The group continues to supply these territories but not under the
Whittaker & Woods brand, and accordingly these operations have been
classified as continuing. The exceptional costs relating to this
closure comprise redundancy costs, write off of unrealisable net
assets, professional fees and other related costs totalling
£1,558,000. The profit and loss account also includes a charge of
£975,000 in respect of goodwill previously written off direct to
reserves.
The taxation effect of this restructuring was to reduce the tax
charge by £204,000.
5 PROFIT ON SALE OF DISCONTINUED OPERATIONS
In 1999, the trade and certain of the assets and liabilities of the
group's commercial wallcoverings businesses, trading as Muraspec
and Brymor, were sold. After accounting for related costs and
goodwill the exceptional profit on disposal was £32,896,000.

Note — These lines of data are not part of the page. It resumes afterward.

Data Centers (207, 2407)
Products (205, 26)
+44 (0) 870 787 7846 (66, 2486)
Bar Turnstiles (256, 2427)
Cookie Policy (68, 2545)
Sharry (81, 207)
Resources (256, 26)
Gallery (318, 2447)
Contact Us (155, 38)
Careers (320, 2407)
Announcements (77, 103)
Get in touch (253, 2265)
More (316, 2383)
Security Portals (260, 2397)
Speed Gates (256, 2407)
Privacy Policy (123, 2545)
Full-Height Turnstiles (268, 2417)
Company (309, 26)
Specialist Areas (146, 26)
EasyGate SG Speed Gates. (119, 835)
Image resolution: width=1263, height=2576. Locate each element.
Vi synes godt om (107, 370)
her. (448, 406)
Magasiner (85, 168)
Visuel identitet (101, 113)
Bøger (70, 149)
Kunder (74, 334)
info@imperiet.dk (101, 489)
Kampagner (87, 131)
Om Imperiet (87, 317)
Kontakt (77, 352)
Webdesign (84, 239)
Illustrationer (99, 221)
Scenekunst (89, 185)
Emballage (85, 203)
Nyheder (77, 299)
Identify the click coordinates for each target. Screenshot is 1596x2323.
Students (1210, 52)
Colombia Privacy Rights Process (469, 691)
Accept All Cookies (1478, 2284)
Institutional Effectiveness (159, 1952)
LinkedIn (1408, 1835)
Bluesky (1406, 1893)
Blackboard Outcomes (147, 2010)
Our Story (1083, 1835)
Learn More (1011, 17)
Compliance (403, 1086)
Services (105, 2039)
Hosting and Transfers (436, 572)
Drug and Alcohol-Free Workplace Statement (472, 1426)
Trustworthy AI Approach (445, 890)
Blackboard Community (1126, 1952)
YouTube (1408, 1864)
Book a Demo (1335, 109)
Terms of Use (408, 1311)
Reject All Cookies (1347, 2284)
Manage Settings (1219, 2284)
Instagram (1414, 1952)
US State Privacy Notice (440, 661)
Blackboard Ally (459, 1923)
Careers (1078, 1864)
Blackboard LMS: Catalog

The taxation effect of this disposal was to decrease the taxation
charge in 1999 by £293,000.
6 AMOUNTS WRITTEN OFF INVESTMENTS
As a result of the sale of the Muraspec and Brymor businesses in
1999, a considerable number of option holders have left the group
and their options begun to lapse. Following these option lapses,
the directors believe there is likely to be a short fall between
the cost of shares held by the ESOP and anticipated future
proceeds. The directors have accordingly decided to recognise this
anticipated shortfall and have written off an amount of £450,000
(1999: £317,000) against the investment in own shares.
Walker Greenbank PLC
7 OPERATING PROFIT
2000 1999
£000 £000
Operating profit
is stated
after charging:
Auditors' remuneration:
Audit fees
- group auditors 98 93
- other auditors 24 21
Other services
- group auditors 17 156
Depreciation of
owned assets 1,900 3,557
Depreciation of
assets held
under finance
leases and
hire purchase
contracts 30 35
Hire of
motor vehicles
and plant
and machinery 483 845
Other operating
leases 549 964
---- ----
Auditors' remuneration for audit services to the group includes
£30,000 (1999: £30,000) in respect of the company.